◆ Work instructions ◆
Your task is to return, word for word, only the lines from the line with "This screenshot has" through the close of the data. Exclude all pictures.

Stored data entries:
===
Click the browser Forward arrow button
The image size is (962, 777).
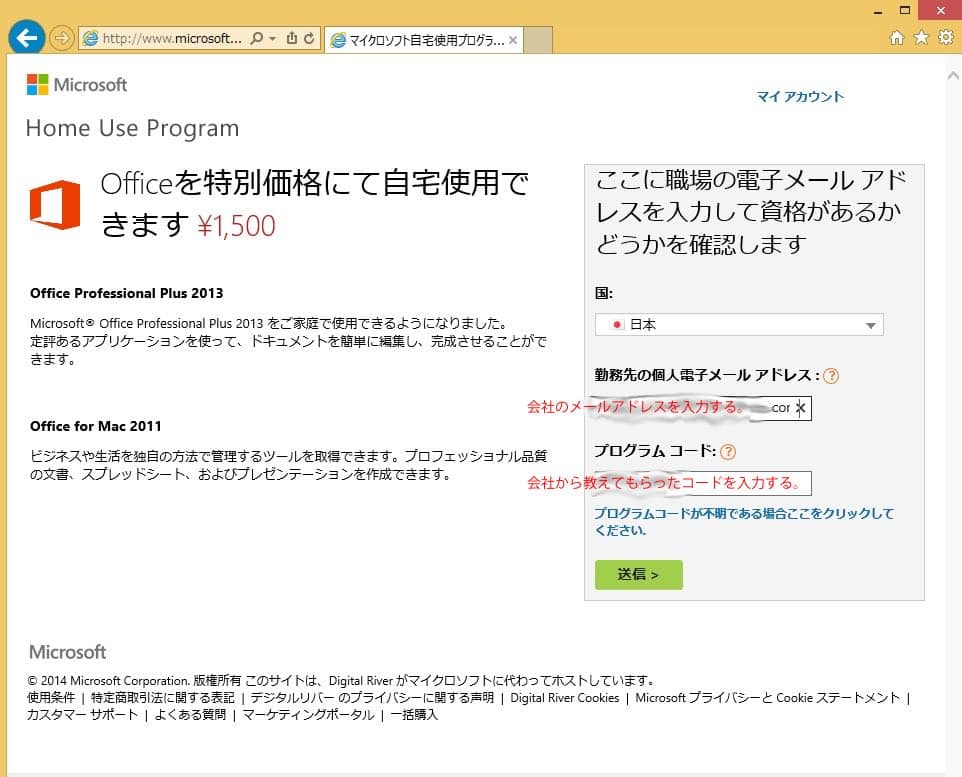pyautogui.click(x=62, y=39)
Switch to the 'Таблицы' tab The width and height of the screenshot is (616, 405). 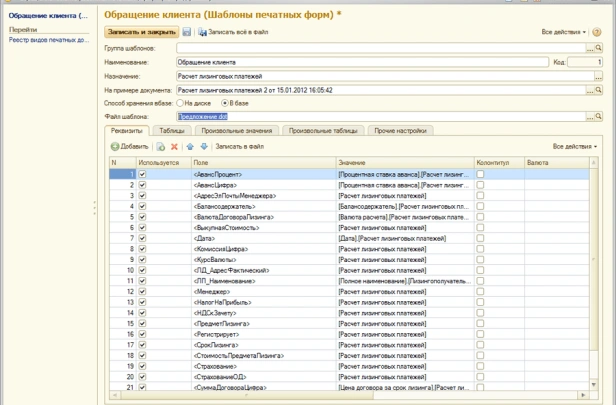[171, 131]
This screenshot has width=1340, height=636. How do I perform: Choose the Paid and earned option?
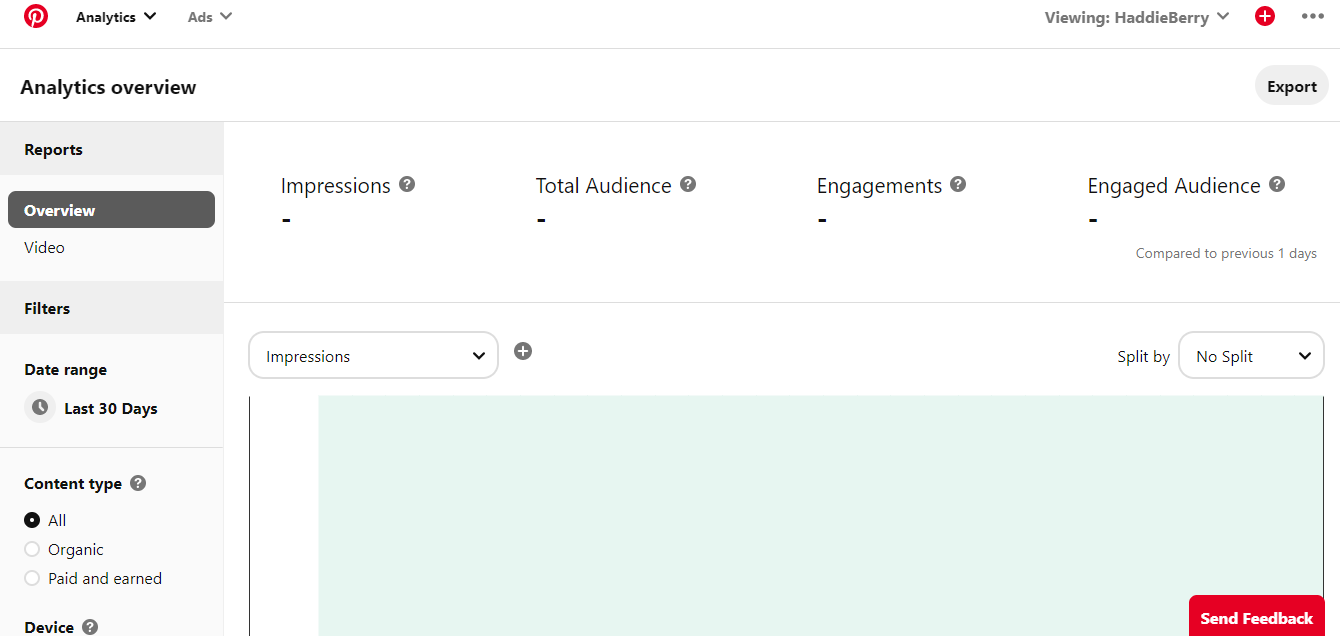32,578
===
◆ Reply ◆
This screenshot has width=1340, height=636. How do I perform: Choose the Paid and earned option?
32,578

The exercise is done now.